Reproduce the stretch of the data below word for word, from the line containing "Task: Tap the Mar 2025 x-axis label" through the end of the data, and nothing else.

- DATA EXTRACT
↓

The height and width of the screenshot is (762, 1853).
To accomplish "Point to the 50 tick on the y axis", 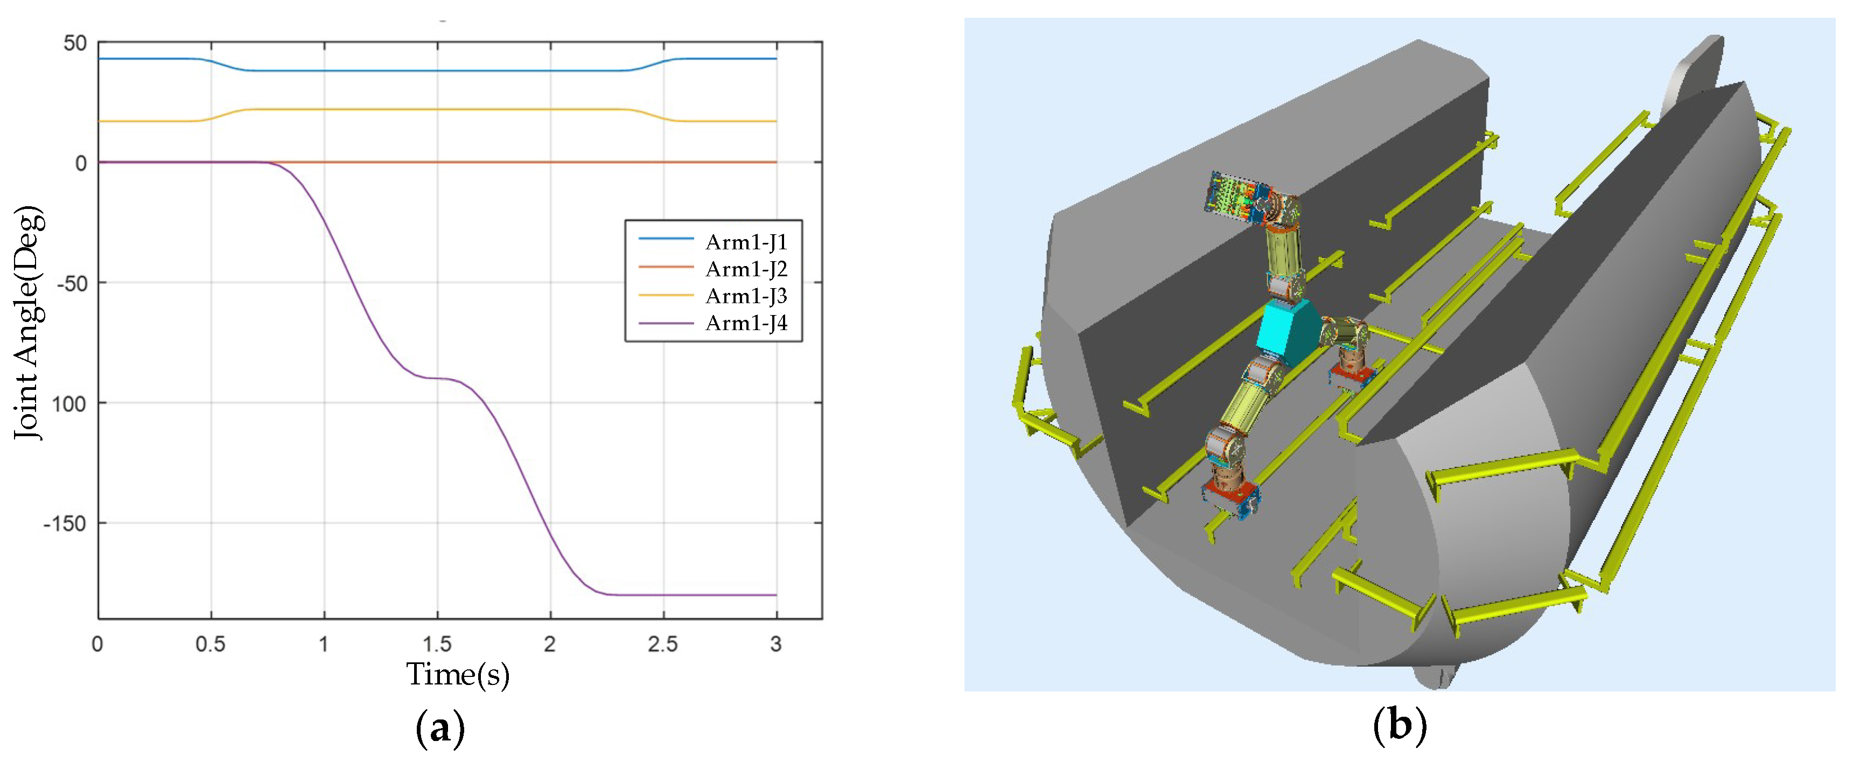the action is click(75, 43).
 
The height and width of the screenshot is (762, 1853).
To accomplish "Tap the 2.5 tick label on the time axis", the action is click(662, 644).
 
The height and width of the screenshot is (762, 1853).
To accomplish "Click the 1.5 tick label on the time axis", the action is click(437, 644).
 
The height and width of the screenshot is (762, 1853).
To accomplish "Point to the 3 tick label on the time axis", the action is click(776, 644).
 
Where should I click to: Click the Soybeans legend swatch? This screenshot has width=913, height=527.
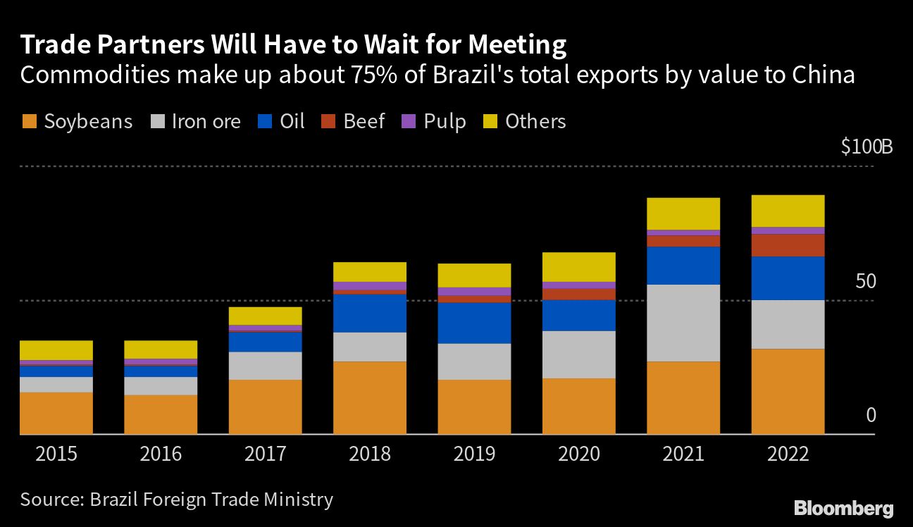(29, 122)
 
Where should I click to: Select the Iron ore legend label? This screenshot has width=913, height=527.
(206, 122)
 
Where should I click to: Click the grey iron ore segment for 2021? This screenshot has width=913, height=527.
(683, 323)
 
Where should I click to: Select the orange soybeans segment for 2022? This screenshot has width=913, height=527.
(788, 391)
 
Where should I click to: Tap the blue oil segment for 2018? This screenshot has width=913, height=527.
(370, 313)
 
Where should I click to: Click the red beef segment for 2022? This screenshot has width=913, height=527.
(788, 245)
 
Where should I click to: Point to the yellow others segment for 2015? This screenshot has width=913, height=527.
(56, 350)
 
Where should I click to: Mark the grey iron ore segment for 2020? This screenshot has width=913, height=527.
(579, 354)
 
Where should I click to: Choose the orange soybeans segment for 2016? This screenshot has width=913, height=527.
(161, 414)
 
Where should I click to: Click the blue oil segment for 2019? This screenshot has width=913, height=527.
(474, 323)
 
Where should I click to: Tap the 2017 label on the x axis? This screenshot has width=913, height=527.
(265, 453)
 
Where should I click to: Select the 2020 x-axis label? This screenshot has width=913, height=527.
(579, 453)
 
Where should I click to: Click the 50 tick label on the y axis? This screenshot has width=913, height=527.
(864, 281)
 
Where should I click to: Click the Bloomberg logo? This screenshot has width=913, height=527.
(843, 508)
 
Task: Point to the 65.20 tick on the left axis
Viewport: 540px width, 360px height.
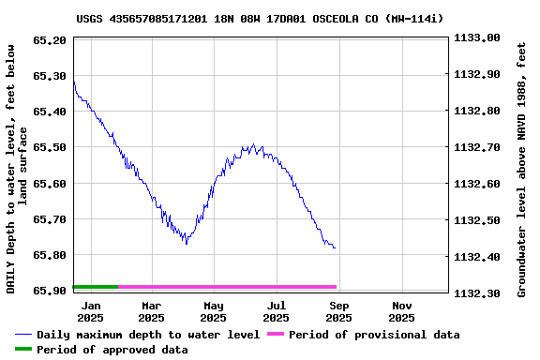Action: [x=49, y=39]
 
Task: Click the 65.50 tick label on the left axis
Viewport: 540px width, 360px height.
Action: [x=49, y=147]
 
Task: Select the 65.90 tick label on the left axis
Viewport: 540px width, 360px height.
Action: [x=49, y=291]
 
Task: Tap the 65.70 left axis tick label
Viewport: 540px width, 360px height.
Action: [x=49, y=219]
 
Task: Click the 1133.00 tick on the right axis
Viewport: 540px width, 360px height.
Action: [x=476, y=38]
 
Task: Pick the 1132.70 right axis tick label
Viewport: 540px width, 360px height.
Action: [x=476, y=147]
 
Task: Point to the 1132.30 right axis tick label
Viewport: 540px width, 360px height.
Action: [x=476, y=293]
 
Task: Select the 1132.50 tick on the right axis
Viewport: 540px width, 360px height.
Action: [x=476, y=220]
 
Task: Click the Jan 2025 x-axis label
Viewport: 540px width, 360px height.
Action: [x=91, y=311]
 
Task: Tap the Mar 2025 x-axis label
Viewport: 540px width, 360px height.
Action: [x=152, y=311]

↑

- RESPONSE TO THE TASK
Task: Tap the Mar 2025 x-axis label
Viewport: 540px width, 360px height.
Action: [x=152, y=311]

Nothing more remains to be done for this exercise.